Passage présenté —

/---

Quant aux autres photographies d’action, l’Arrêt reprend ensuite l’explication donnée par le photographe des choix opérés au moment de réaliser les images.
Il en retient certaines comme étant originales, d’autres non.
Ainsi, des photos décrites comme “des mises en scène où il s’agissait de faire ressortir une période de calme avant un match, et de faire un parallèle entre les ballons et les appareils photographiques” sont considérées comme originales, alors qu’une autre, décrite comme “un rassemblement de supporters dans un concert de fumigène rouge où il s’agissait de faire ressortir la fureur d’un groupe de supporters mélangeant joie et colère“ n’a pas été retenue comme suffisamment originale…
Allez comprendre… Il n’est donc fait que partiellement droit aux demandes du photographe à ce niveau.
– Quant aux photographies dont le sujet avait posé
Restait enfin une série de photographies dont les sujets avaient posé. A cet égard la Cour relève “qu’il ne suffit pas d’affirmer que les photographies sont originales et portent l’empreinte de la personnalité de son auteur, encore faut il indiquer précisément où se trouvent les éléments revendiqués qui justifient cette qualification, la cour n’ayant pas à se substituer aux parties dans la recherche de la preuve, puisqu’il incombe à chaque partie de prouver conformément à la loi les faits nécessaires au succès de sa prétention ;”
(Arrêt page 12)
La Cour examine ensuite une par une les photos litigieuses concernées, et en retient à nouveau certaines, tout en rejetant les autres.
– Quant à l’indemnisation
Au titre des patrimoniaux découlant des parutions critiquées par le photographe (au-delà, donc de la seule et unique parution autorisée du fait du contrat de travail), la Cour relève que le photographe “ne rapporte pas la preuve pour chaque photographie d’autres parutions que de la première”, et dès lors en déduit qu’il n’est pas fondé à réclamer une rétribution supplémentaire.
Elle confirme donc le jugement qui déboutait le photographe au titre de ses droits patrimoniaux.

\---

Lignes répertoriées —
/---

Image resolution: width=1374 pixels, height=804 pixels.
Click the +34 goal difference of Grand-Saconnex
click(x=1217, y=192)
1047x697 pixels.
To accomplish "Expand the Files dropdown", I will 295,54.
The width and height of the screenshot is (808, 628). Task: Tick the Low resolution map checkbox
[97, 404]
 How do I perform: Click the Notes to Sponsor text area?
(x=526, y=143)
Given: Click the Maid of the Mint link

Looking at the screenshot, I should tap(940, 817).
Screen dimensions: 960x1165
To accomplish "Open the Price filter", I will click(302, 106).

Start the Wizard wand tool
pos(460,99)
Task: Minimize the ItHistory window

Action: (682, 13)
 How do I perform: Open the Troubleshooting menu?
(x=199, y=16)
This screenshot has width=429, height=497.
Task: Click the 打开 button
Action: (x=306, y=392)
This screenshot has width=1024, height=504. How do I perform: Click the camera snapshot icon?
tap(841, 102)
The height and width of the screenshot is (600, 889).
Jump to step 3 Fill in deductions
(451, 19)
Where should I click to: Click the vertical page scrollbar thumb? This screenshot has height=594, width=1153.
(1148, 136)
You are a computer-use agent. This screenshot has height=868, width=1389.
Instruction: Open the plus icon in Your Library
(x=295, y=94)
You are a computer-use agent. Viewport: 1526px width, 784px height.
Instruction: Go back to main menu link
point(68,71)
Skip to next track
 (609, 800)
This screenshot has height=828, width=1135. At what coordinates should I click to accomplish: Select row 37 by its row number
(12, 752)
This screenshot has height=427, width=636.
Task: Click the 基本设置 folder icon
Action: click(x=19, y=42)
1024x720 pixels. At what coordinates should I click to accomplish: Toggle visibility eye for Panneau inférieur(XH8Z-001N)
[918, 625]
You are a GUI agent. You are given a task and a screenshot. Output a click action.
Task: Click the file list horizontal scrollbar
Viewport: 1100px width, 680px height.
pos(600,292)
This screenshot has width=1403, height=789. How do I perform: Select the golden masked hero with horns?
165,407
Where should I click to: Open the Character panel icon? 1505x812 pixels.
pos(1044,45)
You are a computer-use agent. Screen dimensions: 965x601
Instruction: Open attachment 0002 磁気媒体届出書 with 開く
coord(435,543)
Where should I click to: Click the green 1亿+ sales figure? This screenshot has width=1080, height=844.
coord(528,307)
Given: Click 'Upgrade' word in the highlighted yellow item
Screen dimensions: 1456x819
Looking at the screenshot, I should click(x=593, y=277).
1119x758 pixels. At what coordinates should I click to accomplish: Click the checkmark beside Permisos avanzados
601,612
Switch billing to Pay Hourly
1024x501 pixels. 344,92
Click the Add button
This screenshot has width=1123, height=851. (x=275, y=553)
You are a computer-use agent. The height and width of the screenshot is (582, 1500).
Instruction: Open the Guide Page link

\---

Consignes de l'exercice —
• a. D'après le passage présenté, pourquoi la Cour estime-t-elle que le photographe n'est pas fondé à réclamer une rétribution supplémentaire ?
• b. Rassemblez toutes les lignes qui contiennent le mot "Open".

Résultats attendus —
• a. Parce qu'il ne rapporte pas la preuve, pour chaque photographie, d'autres parutions que la première.

• b.
To accomplish "Open the Price filter", I will click(302, 106).
 How do I perform: Open the Troubleshooting menu?
Instruction: Open the plus icon in Your Library
Where should I click to: Open the Character panel icon? 1505x812 pixels.
Instruction: Open attachment 0002 磁気媒体届出書 with 開く
Instruction: Open the Guide Page link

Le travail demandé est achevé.